Brief message on top and the explanation below.

The best kit bots usually happen in games where the field is flat and most of the field elements are simple like 2013 and 2014. Those robots are usually not as optimized as well as many of the ones you guys have posted.

I would say if you have the capability to customize and form a proper custom chassis then that solution is preferable to using a kit chassis. It is also easier to go "custom" than people believe!

If you have a decent drill press or even better a mill then you can easily create a Vex Pro WCD by buying a step/cone bit from harbor freight or home depot. Cost is not an issue if you get the voucher instead of the kit chassis in your kit of parts because you can allocate the $400 to buy everything but the chassis such as motors and wheels. We end up saving money, weight, and time by doing this.
____
Here is why I say this. I have plenty of experience using the kit chassis since they actually started to provide it in 2005. Anything prior to that for us was 100% custom. When I started my current team we used the kit chassis for 2011-2012, made a custom chassis using 221 Robotic Systems in 2013, used another kit chassis in 2014, and then switched to Vex Pro WCD for 2015 and 2016.

We loved the switch from kit to custom in 2013 and that Cadillac of a robot chassis still runs perfectly today (thank you Anthony). We purchased these components and did not make them which means it set us back a lot more on budget.

We did not have the budget in 2014 so we went with the kit again. See the pattern here? Custom is the way to go if you have the money, or capability to save on the cost do it in house. If you have neither then stick with the kit. Vex Pro products gave us the capability to do in house custom chassis because they are simple.

When we switched to vex pro it became a lot easier/cheaper for US to make the drive system because you do not need nearly as much dimensional accuracy and the frame rails can be made easily. You could even use a drill if you were careful enough. Since the bearing blocks slide on the tubing it is easy to correct mistakes and it is very forgiving for people new to manufacturing robot drive systems.

With the kits, you are often up and running very quickly on the floor and they are easy to put together....until you decide to add bumpers. Or that shooter turret. Or that arm that you made out of 80-20. Or that metric stuff you had laying around the shop and works perfectly on your prototype...how do you attach that again?

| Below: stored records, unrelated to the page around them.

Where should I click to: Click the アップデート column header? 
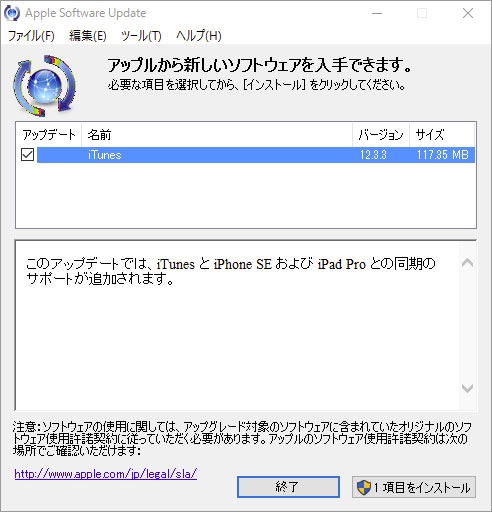(x=49, y=135)
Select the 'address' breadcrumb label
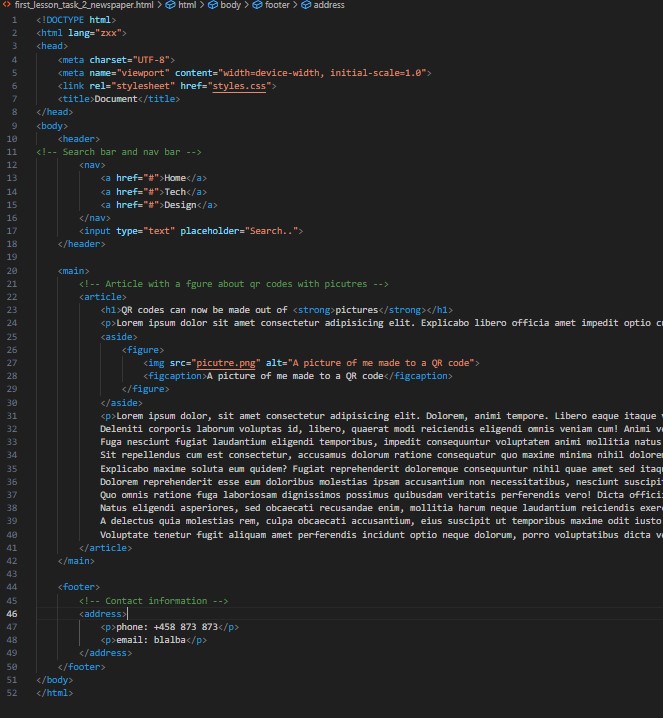This screenshot has height=718, width=663. click(x=329, y=5)
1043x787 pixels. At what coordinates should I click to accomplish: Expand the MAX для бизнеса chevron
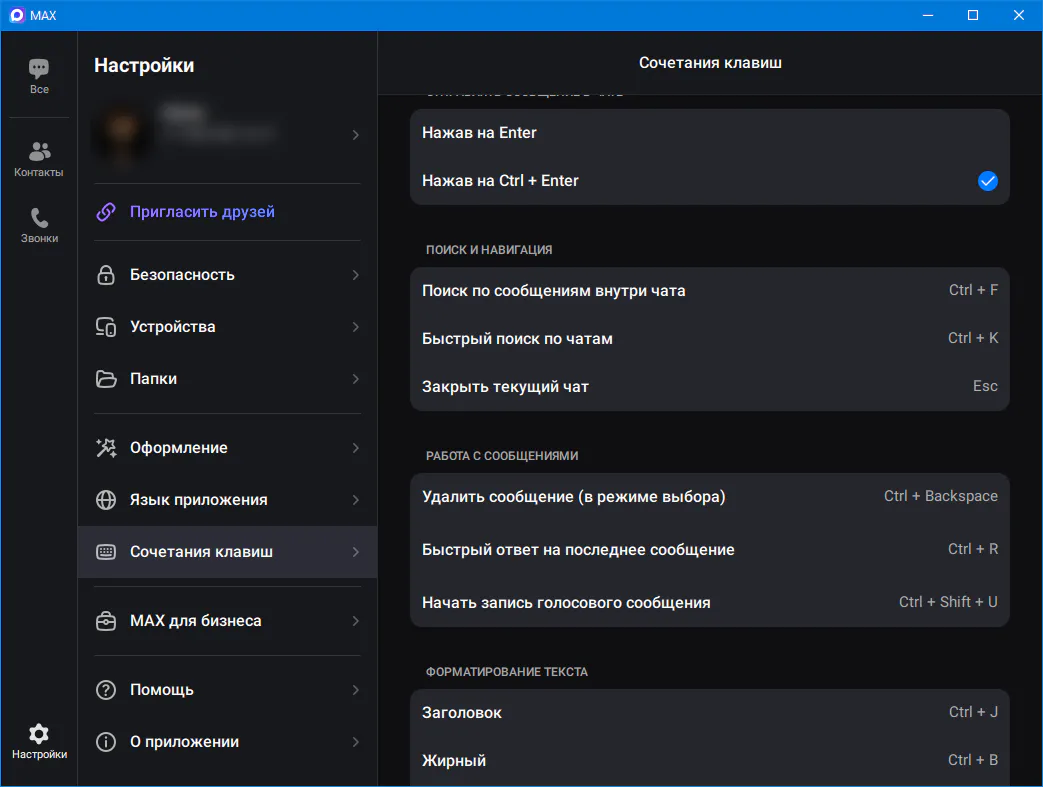coord(356,621)
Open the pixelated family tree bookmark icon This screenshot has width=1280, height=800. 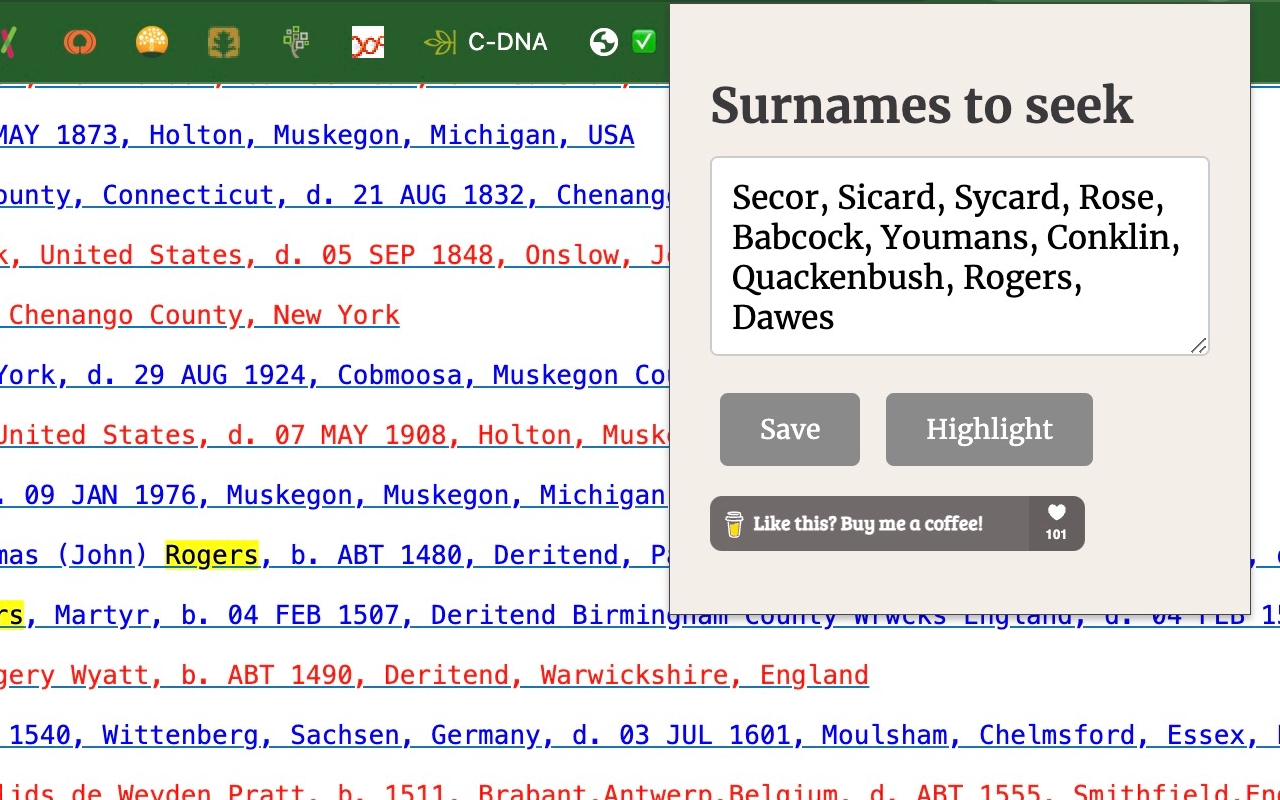(x=295, y=42)
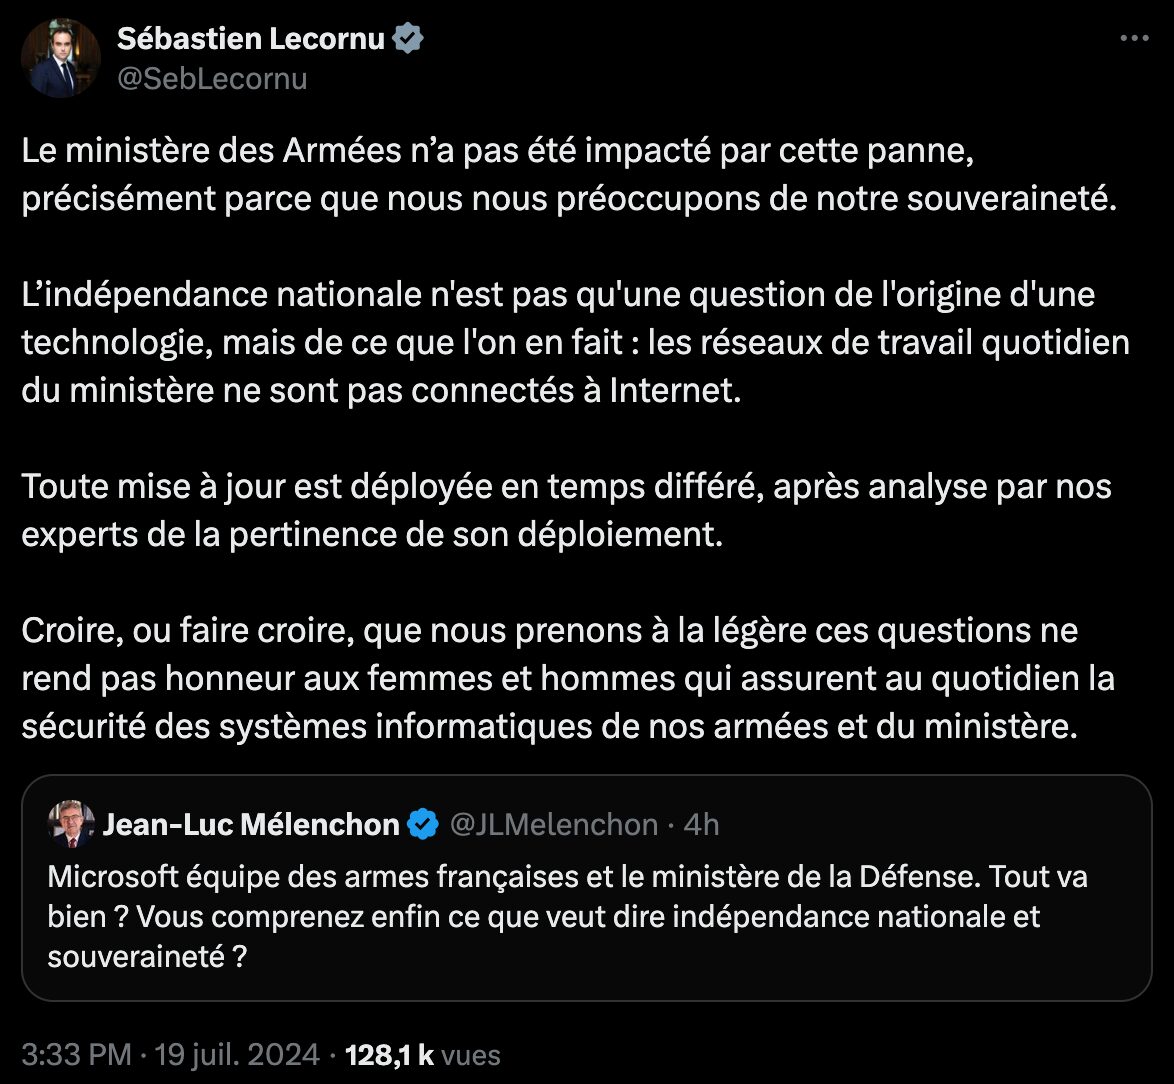
Task: Click Sébastien Lecornu's profile avatar
Action: (60, 58)
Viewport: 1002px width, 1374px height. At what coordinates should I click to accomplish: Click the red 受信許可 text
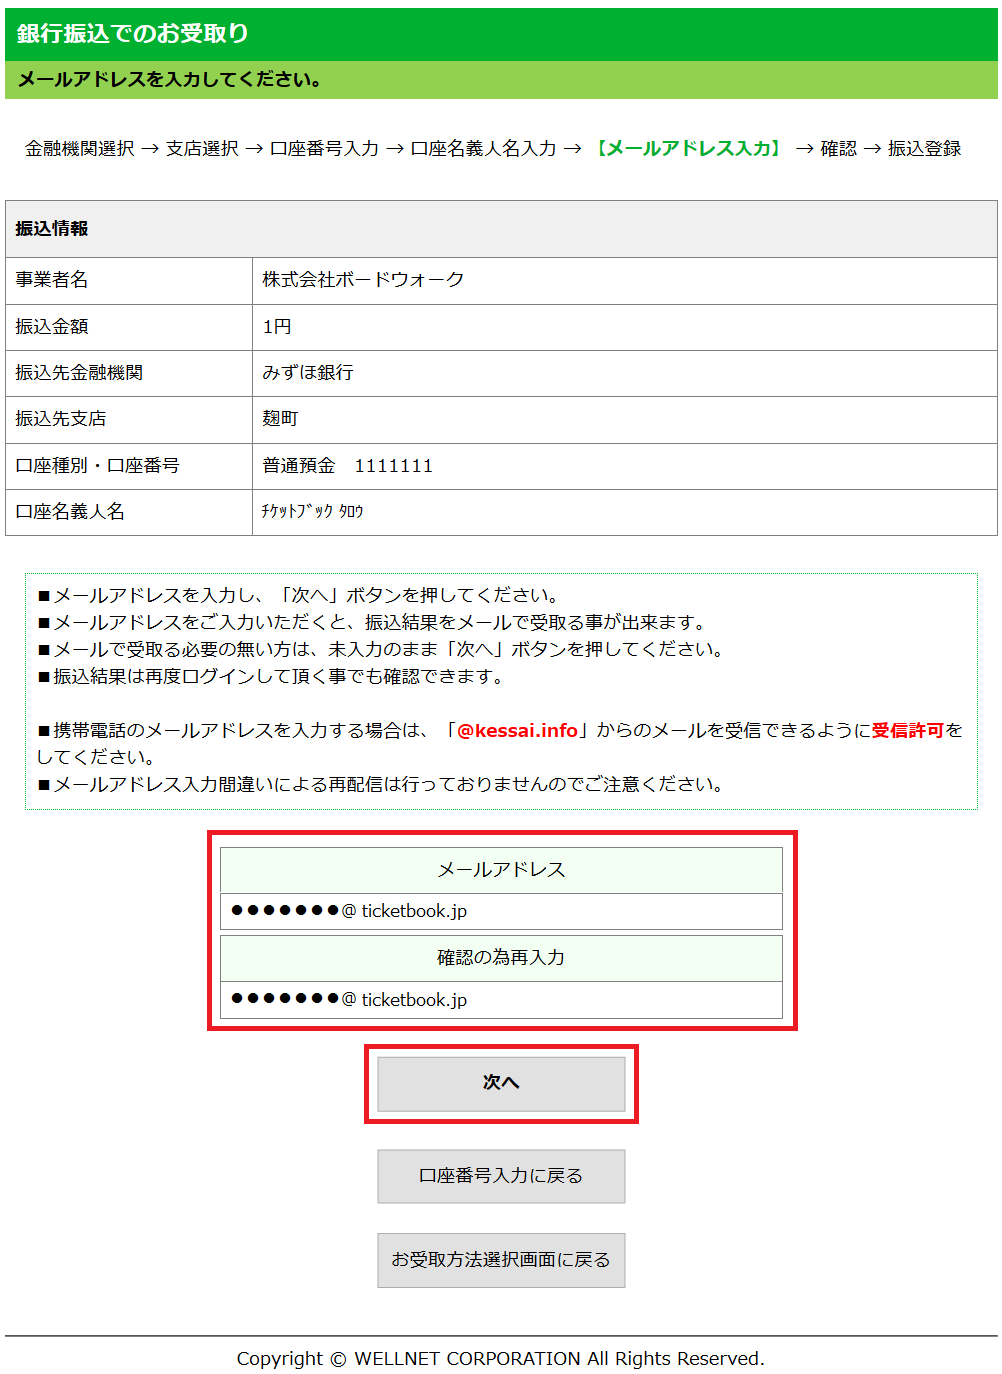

What I am getting at is that the kit bot is rarely going to fit your design without some compromise and I have seen enough teams compromise their designs because of the kit chassis they did not want to sacrifice. Some teams did sacrifice their kit chassis in a different way this year by choosing to use it with the stock polycarbonate wheels on those nice steel defenses or modifying their chassis in well... less than structural ways. On games where the floor is flat and not filled with wheel cracking shapes I am sure that would have lasted all season. Since you never know what the game is before you decide whether to get the kit bot or the voucher, we usually just get the AndyMark voucher because we can purchase the kit anyway if we change our minds.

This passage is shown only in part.